Still, why should anyone have to depend on a lucky number to be treated for diabetes or cancer without going broke? If the plan is funded for 32,000 participants out of a total of 100,000 eligible residents, why didn’t they keep topping up as the numbers diminished? Or was there a theoretical break-even point somewhere?
California Pipe Dream: In early 2007, Governor Arnold Schwarzenegger announced a $14 billion program that supposedly mirrored the Massachusetts plan. The plan would have extended Medi-Cal, the state’s Medicaid program, to adults earning up to twice the federal poverty line, and to children, regardless of immigration status, who lived in homes with family incomes up to 300 percent above – about $60,000 a year for a family of four.
One controversial element called for employers without health plans to contribute to a fund to help cover the working uninsured. Doctors were to pay two percent and hospitals four percent of their revenues to help cover higher reimbursements for those who treat patients enrolled in Medi-Cal.
The ambitious program died in committee a year later, with legislators from both parties agreeing that it was unaffordable.

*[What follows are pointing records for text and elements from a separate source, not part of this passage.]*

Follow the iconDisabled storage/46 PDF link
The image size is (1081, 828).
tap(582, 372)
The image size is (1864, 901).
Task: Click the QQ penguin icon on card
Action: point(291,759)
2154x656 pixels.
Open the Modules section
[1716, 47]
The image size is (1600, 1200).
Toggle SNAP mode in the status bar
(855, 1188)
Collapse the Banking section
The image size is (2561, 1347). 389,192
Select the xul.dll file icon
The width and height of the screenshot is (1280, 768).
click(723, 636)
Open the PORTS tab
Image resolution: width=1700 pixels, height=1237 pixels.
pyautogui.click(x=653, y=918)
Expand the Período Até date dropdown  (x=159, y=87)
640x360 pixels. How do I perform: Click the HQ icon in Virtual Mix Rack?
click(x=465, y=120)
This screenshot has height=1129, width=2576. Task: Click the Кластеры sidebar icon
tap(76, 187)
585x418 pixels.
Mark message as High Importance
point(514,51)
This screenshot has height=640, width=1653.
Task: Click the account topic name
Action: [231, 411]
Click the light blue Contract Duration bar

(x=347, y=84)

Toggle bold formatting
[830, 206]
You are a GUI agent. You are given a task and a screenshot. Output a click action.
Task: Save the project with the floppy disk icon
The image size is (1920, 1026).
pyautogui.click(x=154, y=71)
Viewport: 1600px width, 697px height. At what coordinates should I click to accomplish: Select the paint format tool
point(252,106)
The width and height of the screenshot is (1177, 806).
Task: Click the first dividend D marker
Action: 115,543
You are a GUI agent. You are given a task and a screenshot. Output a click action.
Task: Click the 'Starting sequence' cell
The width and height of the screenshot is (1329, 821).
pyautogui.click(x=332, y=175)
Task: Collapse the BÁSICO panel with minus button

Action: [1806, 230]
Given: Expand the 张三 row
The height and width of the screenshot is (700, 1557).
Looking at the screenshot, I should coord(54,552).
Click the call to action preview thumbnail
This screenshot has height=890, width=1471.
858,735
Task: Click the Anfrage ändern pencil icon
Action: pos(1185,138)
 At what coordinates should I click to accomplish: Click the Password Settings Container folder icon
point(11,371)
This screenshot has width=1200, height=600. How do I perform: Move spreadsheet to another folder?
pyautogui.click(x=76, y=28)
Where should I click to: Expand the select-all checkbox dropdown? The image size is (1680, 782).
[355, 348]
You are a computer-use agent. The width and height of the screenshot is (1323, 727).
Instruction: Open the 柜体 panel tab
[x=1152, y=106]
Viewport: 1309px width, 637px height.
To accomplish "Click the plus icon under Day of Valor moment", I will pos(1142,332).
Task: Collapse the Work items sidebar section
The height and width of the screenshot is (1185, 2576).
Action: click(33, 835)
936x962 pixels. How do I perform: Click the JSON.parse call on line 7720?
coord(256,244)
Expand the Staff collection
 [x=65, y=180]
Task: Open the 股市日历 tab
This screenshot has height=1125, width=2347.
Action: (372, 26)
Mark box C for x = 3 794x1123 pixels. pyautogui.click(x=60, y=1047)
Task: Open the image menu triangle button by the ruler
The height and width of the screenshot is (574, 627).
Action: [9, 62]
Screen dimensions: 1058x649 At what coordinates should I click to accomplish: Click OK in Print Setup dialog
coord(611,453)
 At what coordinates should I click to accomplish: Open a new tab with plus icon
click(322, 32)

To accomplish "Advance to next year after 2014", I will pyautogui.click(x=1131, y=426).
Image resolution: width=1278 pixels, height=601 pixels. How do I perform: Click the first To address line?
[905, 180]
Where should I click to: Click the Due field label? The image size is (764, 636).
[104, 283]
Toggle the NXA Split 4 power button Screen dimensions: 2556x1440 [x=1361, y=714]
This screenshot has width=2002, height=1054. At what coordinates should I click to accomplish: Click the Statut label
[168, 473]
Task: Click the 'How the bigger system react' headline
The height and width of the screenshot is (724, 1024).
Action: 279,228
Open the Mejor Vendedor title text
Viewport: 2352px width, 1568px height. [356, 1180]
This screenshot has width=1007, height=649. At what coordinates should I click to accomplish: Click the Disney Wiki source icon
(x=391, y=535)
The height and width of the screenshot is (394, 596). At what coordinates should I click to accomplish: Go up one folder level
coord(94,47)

Florida No Frills: A 2008 Florida package would allow insurers to offer “no-frills coverage to the state’s 3.8 million uninsured” residents. Residents ages 19 to 64 could purchase limited health coverage for as little as $150 per month; the policies would cover preventive care and office visits, but not care from specialists or long-term hospitalizations.
“No frills” works better in airline travel than in health care. You can do without hot meals and pay extra for a headset or a Bloody Mary, but what Floridians will ultimately get for their $1800 a year and up are office visits and preventive care. It would probably be cheaper served à la carte and paid for in cash.
Hawaii’s Keiki Care In October, 2008, Hawaii dissolved the only state universal child health care program in the nation after only seven months. Dr. Kenny Fink, the administrator at the Department of Human Services, told a reporter, “People who were already able to afford health care began to stop paying for it so they could get it for free. I don’t believe that was the intent of the program.”
I should say not, but this disconnect between the intent of the program and its result makes perfect sense. Consumer behavior is supposed to be based on rational choices, and those parents who switched seem pretty rational. Hawaii’s solution seems simple and elegant, until you apply some basic laws of economics and behavior. Aloha, Keiki Care.
Why States Can’t Do It Alone
Why haven’t any of these state “universal health care” plans succeeded? Probably for the same reason that states can’t be self-sufficient in fossil fuels, or in banking. Most don’t produce their own fuels, and those that do can’t require their use within the state. They don’t print their own currencies. They have to compete with the rest of the world, public sector and private, for energy and capital.
These are not minor issues with localized consequences. The decision-making alone requires resources that might not be available at the state level. We need national bodies to determine standards, to evaluate technology, and – remembering that Medicaid, Medicare, the VA, and the government employee system amount to around half of health care spending – to decide on the appropriate use of federal dollars.
A final thought: Each additional set of rules, level of supervision, and geographic boundary may make sense initially. But when the lines drawn become indelible, and the bureaucracies created to enforce them calcify, we move further from the goal of providing health care. Jobs, and their budgets, become ends in themselves. We have to return to our original purpose and ask, “How can we get there?” One thing you can be sure of: it won’t be one state at a time. When it comes to health care, we need more unum and less e pluribus.
Georganne Chapin is President and CEO of Hudson Health Plan, a not-for-profit Medicaid managed care organization, and the Hudson Center for Health Equity & Quality, an independent not-for-profit that promotes universal access and quality in health care through streamlining. Both organizations are based in Tarrytown, New York.